Last week at an employee town hall forum with American Airlines CEO Doug Parker a flight attendant brought attention to the kind of behavior he sees from colleagues on board aircraft.
The biggest problem I have with y’all on the plane is you don’t get your face out of your phone. It’s a problem. We’re there 100% of our attention should go to our attention should go to the customer and each other. And when our face is in the phone or we have headphones on.. on the plane… the idea of heaving headphones on on the aircraft, please don’t do that.

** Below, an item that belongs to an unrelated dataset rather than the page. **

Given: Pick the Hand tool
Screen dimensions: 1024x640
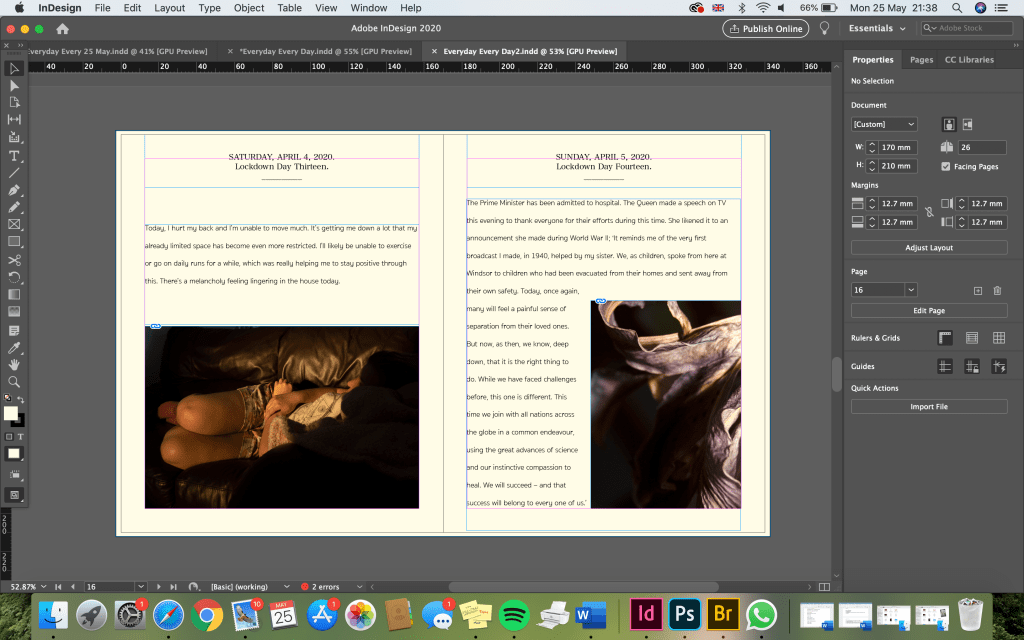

Parker replied “you didn’t have a phone when you started, neither did I, so anyway let’s all be a little empathetic.” I did a double take listening to that, even if it was said partially in jest. He wants to defend flight attendants burying their faces in their phones instead of providing onboard service.
Nonetheless Parker went on to say “the sentiment’s exactly right” but American has “the best instructors in the world, getting the best training and are learning how to be great at customer service.”
American has 500,000 applications on file to be flight attendants. They pick out 2000 people. “It’s a lower acceptance rate than Harvard by a long way.. we get the best of the best.” Of course most of those 500,000 aren’t applying to Harvard so it’s not a really fair comparison.
The airline may get to be picky on the front end. I’d take issue with American’s flight attendant training being the best, just compare it to how Singapore Airlines trains its flight attendants.
Still the problem probably isn’t the talent pool. It may not even be the training. It’s what happens after graduation when the only thing that matters is seniority, when flight attendants get in trouble for prioritizing having first class catering on a long haul flight over D0, and when pay and benefits are confused with standards in building a culture.